Question

Two charges of equal magnitudes kept at a distance r exert a force F on each other. If the charges

are halved and distance between them is doubled, then the new force acting on each charge is

(a) F/8

(b) F/4

(C) 4F

(d) F/16​

Answer 1

Explanation:

Original force,

F = k qq/2

New force,

F=k q/2 × q/2 ÷ (2r)^2

= 1/16 F

= F /16

Hence,

option (D) is correct answer.

Answer 2

Answer:

The new force acting on each charge is F/16 i.e.option(d).

Explanation:

From Columb's law, we have,

$F=\frac{kQ_1Q_2}{r^2}$        (1)

Where,

F=force on the charges

k=proportionality constant

Q₁, Q₂=charges

r=distance between the charges

From question,

∴Q₁=Q₂=Q                (charges of equal magnitudes)
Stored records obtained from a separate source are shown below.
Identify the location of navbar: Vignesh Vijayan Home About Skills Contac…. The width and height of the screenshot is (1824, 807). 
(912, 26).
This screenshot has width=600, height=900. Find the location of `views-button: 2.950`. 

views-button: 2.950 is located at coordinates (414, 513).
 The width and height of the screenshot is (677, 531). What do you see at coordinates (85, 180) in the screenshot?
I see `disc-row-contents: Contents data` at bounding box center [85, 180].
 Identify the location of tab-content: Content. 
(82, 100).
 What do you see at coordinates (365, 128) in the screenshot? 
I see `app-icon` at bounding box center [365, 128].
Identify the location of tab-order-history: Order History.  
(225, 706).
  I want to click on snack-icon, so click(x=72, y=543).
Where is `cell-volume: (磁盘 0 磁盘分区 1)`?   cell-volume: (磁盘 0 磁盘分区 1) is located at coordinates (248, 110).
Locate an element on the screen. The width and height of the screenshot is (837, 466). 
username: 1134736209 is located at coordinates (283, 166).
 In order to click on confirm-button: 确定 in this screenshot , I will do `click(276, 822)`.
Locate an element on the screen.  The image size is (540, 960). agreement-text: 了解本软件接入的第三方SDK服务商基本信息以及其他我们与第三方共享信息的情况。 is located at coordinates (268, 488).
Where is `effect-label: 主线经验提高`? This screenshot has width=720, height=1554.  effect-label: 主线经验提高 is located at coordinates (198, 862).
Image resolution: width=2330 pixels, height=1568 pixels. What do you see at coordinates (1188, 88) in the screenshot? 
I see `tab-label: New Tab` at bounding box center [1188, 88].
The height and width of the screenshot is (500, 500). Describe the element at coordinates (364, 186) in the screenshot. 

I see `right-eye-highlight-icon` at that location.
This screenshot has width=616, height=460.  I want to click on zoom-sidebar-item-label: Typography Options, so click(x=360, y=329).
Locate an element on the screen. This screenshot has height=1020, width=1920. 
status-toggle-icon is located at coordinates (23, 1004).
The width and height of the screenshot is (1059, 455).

The force acting is given as,

$F=\frac{k\timesQ\times Q}{r^2}=\frac{k\times Q^2}{r^2}$            (2)

Now if the charges are halved and the distance between them is doubled then,

$F'=\frac{k\times \frac{Q}{2}\times \frac{Q}{2}}{(2r)^2}=\frac{k\times Q^2}{16r^2}$      (3)

By comparing equations (2) and (3),

$F'=\frac{F}{16}$

Hence, the new force acting on each charge is F/16 i.e.option(d).